Distributed Deep Joint Source-Channel Coding with Decoder-Only Side Information

TL;DR

A novel neural network architecture is proposed that incorporates the decoder-only side information at multiple stages at the receiver side, yielding improved performance at all channel conditions in terms of the various quality measures considered here, especially at low channel signal-to-noise ratios (SNRs) and small bandwidth ratios (BRs).

Abstract

We consider low-latency image transmission over a noisy wireless channel when correlated side information is present only at the receiver side (the Wyner-Ziv scenario). In particular, we are interested in developing practical schemes using a data-driven joint source-channel coding (JSCC) approach, which has been previously shown to outperform conventional separation-based approaches in the practical finite blocklength regimes, and to provide graceful degradation with channel quality.
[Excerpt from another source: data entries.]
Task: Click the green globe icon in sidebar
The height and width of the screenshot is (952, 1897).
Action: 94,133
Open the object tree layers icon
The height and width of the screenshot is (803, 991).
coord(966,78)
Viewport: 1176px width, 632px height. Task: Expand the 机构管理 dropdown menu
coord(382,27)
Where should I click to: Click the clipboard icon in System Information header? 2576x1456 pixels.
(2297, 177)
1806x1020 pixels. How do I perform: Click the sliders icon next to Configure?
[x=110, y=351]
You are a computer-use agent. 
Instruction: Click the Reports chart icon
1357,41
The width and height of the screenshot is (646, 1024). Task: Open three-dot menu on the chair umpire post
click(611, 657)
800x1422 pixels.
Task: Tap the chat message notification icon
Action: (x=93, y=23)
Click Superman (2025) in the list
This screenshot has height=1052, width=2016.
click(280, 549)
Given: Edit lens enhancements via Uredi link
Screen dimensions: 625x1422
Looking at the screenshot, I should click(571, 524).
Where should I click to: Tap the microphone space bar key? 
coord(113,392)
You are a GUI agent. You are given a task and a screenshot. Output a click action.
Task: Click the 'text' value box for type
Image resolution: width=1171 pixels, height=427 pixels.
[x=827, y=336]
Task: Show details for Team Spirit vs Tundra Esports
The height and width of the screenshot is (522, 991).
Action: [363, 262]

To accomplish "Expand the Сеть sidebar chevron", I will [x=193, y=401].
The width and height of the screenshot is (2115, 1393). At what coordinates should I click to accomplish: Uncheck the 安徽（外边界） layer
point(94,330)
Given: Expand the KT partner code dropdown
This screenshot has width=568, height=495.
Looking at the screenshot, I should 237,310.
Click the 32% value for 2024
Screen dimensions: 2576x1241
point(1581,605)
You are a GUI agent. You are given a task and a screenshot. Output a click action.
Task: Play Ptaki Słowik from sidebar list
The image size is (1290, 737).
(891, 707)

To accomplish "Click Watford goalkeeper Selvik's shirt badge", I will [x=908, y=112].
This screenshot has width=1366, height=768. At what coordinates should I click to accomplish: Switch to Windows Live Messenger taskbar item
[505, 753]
We propose a novel neural network architecture that incorporates the decoder-only side information at multiple stages at the receiver side. Our results demonstrate that the proposed method succeeds in integrating the side information, yielding improved performance at all channel conditions in terms of the various quality measures considered here, especially at low channel signal-to-noise ratios (SNRs) and small bandwidth ratios (BRs). We have made the source code of the proposed method public to enable further research, and the reproducibility of the results.

Figures (4)

• Figure 1: Separation-based (top) vs. JSCC-based (bottom) communication schemes, having decoder-only side information.
• Figure 2: Encoder architecture of our method (top), which is used to encode both the input image $\mathbf{x}$ at the transmitter and the side information image $\mathbf{x}_\mathrm{side}$ at the receiver side. Red arrows indicate the flow of the encoded side information. $\mathbf{s}_1$, $\mathbf{s}_2$, $\mathbf{s}_3$ and $\mathbf{s}_4$ denote the encoded side information at different scales, which are to be used at the receiver side. Decoder architecture of our method (bottom), which is used to reconstruct the input image from the noisy channel output $\mathbf{y}$ and the side information $\mathbf{x}_\mathrm{side}$.
• Figure 3: Visual comparison of reconstructed images from KITTIStereo (top) and Cityscape (bottom) datasets, having value of $\rho={1/32}$ and $\mathrm{SNR}_{\mathrm{test}}=-4$ dB.
• Figure 4: Comparison of the introduced DeepJSCC-WZ method with the baselines on the KITTIStereo and Cityscape datasets for $\rho \in \{1/16; 1/32\}$.